University of Notre Dame







Re: [OMPI users] Concerning infiniband support

2011-01-20 Thread John Hearns
On 20 January 2011 06:59, Zhigang Wei  wrote:
> Dear all,
>
>
>
>
>
> I want to use infiniband, I am from a University in the US, my University’s
> high performance center don’t have Gcc compiled openmpi that support
> infiniband, so I want to compile myself.

That is a surprise - you must have some Infiniband hardware available.
Is this hardware not managed by your high performance centre?

My advice - bring beer and salty snacks to your high performance
systems administrators.
Ask them to help.



Re: [OMPI users] Concerning infiniband support

2011-01-20 Thread Jeff Squyres (jsquyres)
Haha!  +1 on what John says. 

But otherwise, you shouldn't need root to install OMPI with ib support. If the 
ib drivers are installed correctly, you shouldn't need the --with-openib 
configure switches at all. 

Sent from my PDA. No type good. 

On Jan 20, 2011, at 4:48 AM, "John Hearns"  wrote:

> On 20 January 2011 06:59, Zhigang Wei  wrote:
>> Dear all,
>> 
>> 
>> 
>> 
>> 
>> I want to use infiniband, I am from a University in the US, my University’s
>> high performance center don’t have Gcc compiled openmpi that support
>> infiniband, so I want to compile myself.
> 
> That is a surprise - you must have some Infiniband hardware available.
> Is this hardware not managed by your high performance centre?
> 
> My advice - bring beer and salty snacks to your high performance
> systems administrators.
> Ask them to help.
> 
> ___
> users mailing list
> us...@open-mpi.org
> http://www.open-mpi.org/mailman/listinfo.cgi/users



Re: [OMPI users] Concerning infiniband support

2011-01-20 Thread Bowen Zhou

Hi,

Besides all these advices have been given, you may need to use --prefix 
in configure script to override default installation directory since you 
don't have root account. Also you might want to look at MVAPICH as an 
alternative, an variant of MPICH2 that supports infiniband.


good luck,

Bowen Zhou
On 01/20/2011 01:59 AM,

Dear all,

I want to use infiniband, I am from a University in the US, my
University’s high performance center don’t have Gcc compiled openmpi
that support infiniband, so I want to compile myself.

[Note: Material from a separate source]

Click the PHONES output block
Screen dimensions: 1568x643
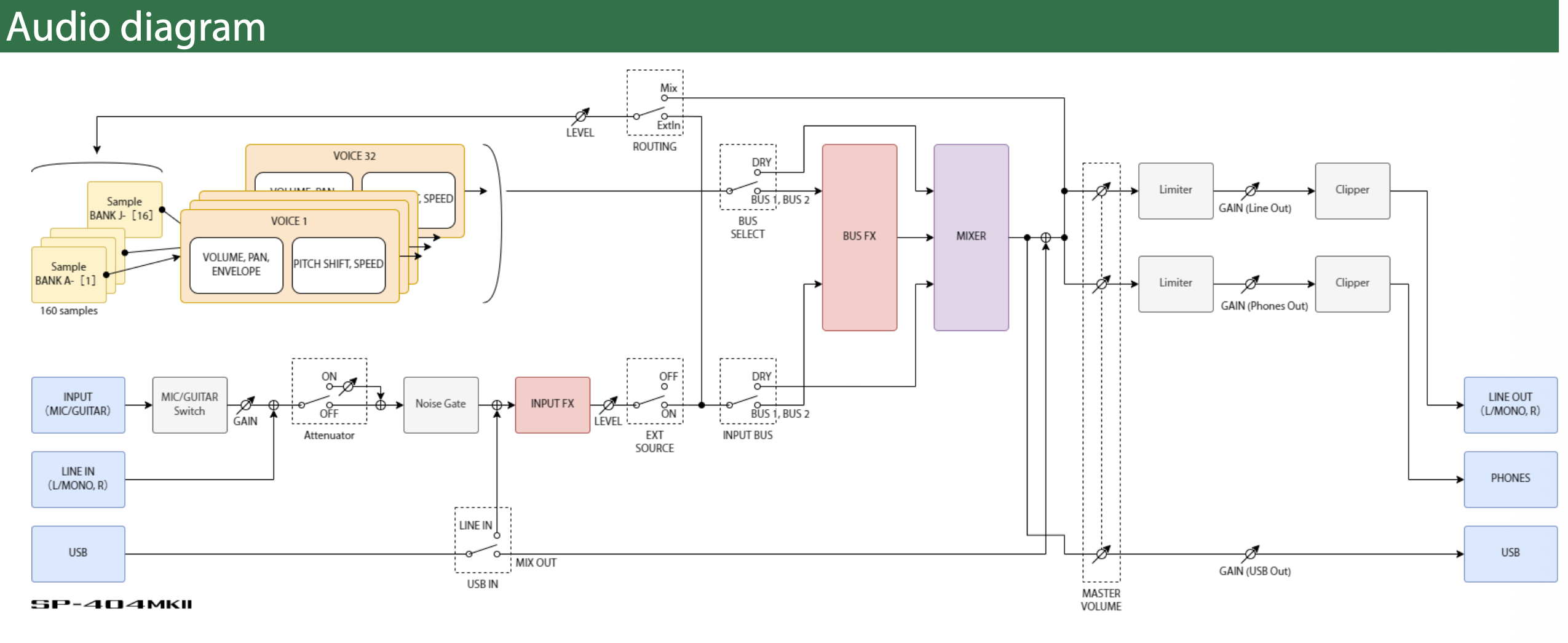[x=1509, y=479]

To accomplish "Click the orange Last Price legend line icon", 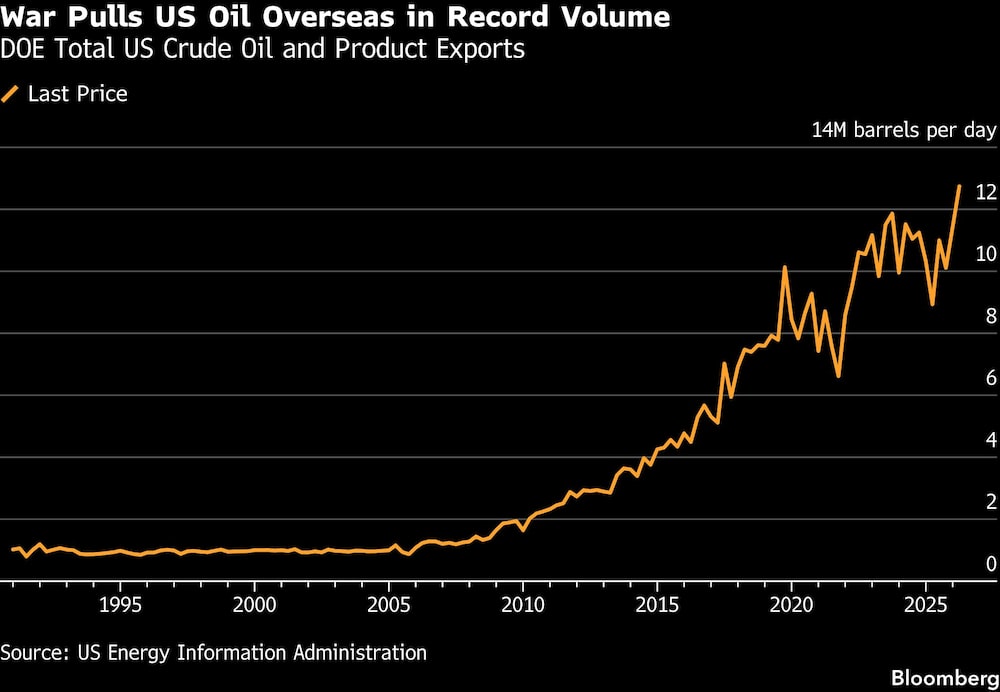I will click(11, 95).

But I have a few questions,

1.Is it ok to compile openmpi myself with infiniband support, if I don’t
have the root privilege? Is it going to work?

2.If it is ok, how can I find out where is the infiniband installation
directory, any shell command to show it?

3.Which configuration is correct? For example, using
“--with-openib=/usr/include/infiniband” as told in openmpi FAQ, or I
need to use "--with-openib=/usr/include/infiniband
--with-openib-libdir=/usr/lib64" both?


Thanks so much.

Daniel Wei

---

University of Notre Dame



___
users mailing list
us...@open-mpi.org
http://www.open-mpi.org/mailman/listinfo.cgi/users




Re: [OMPI users] Concerning infiniband support

2011-01-20 Thread Jeff Squyres
On Jan 20, 2011, at 7:51 AM, Bowen Zhou wrote:

> Besides all these advices have been given, you may need to use --prefix in 
> configure script to override default installation directory since you don't 
> have root account. Also you might want to look at MVAPICH as an alternative, 
> an variant of MPICH2 that supports infiniband.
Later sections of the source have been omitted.